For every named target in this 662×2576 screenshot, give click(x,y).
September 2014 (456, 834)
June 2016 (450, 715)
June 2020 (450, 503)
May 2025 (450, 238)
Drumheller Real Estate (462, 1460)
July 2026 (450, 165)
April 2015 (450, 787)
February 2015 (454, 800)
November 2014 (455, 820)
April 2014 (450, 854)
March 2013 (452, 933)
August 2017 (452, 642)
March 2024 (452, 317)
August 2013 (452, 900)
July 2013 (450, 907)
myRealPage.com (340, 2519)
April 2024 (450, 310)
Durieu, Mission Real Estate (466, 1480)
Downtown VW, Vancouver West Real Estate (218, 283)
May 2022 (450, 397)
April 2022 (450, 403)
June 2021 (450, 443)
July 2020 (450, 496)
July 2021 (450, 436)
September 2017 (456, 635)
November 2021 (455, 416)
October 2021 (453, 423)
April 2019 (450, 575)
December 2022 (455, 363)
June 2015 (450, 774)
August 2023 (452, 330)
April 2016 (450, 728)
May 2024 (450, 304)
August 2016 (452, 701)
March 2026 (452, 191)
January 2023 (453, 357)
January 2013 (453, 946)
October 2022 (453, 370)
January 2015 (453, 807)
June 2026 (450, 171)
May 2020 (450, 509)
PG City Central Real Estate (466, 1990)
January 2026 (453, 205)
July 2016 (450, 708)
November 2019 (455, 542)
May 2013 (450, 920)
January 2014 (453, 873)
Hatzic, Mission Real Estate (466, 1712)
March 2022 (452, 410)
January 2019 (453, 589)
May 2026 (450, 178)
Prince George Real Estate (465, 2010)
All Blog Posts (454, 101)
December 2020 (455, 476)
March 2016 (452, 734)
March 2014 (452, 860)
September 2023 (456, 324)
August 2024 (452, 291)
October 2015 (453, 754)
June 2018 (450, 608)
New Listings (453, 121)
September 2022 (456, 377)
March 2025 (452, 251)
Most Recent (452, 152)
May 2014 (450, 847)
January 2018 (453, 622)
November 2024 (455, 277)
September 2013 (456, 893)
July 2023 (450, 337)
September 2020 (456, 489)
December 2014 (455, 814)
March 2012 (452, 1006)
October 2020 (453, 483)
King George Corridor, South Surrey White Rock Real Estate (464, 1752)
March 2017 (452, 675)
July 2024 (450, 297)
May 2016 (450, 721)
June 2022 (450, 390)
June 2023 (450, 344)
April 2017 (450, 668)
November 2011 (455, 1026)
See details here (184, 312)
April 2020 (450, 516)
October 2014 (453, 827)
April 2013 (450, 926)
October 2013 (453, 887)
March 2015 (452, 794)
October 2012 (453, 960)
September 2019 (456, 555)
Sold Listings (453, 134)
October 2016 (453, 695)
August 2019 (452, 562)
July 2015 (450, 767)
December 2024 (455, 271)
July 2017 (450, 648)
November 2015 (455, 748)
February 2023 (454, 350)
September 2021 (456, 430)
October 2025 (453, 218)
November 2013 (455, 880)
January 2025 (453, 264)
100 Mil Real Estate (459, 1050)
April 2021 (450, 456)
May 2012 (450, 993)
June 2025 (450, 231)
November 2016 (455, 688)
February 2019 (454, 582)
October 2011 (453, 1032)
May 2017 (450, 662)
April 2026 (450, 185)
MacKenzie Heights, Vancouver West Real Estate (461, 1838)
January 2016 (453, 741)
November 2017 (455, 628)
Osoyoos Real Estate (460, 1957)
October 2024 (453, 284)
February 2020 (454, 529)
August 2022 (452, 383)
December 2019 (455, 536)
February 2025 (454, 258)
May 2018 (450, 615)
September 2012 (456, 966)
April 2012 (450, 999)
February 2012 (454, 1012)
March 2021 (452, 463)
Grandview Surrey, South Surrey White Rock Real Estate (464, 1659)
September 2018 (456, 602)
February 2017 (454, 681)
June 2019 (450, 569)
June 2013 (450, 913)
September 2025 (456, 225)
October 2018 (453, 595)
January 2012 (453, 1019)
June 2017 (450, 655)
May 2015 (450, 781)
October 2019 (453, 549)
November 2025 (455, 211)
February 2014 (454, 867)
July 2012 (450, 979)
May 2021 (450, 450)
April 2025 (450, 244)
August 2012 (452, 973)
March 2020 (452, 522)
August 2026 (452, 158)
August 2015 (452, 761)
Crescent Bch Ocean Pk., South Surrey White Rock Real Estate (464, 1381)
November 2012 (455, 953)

WHAT THIS TASK INVOLVES: Say how many lines of the data above have the string "September" in them, and write nothing besides that number.

COMPLETED EXERCISE: 11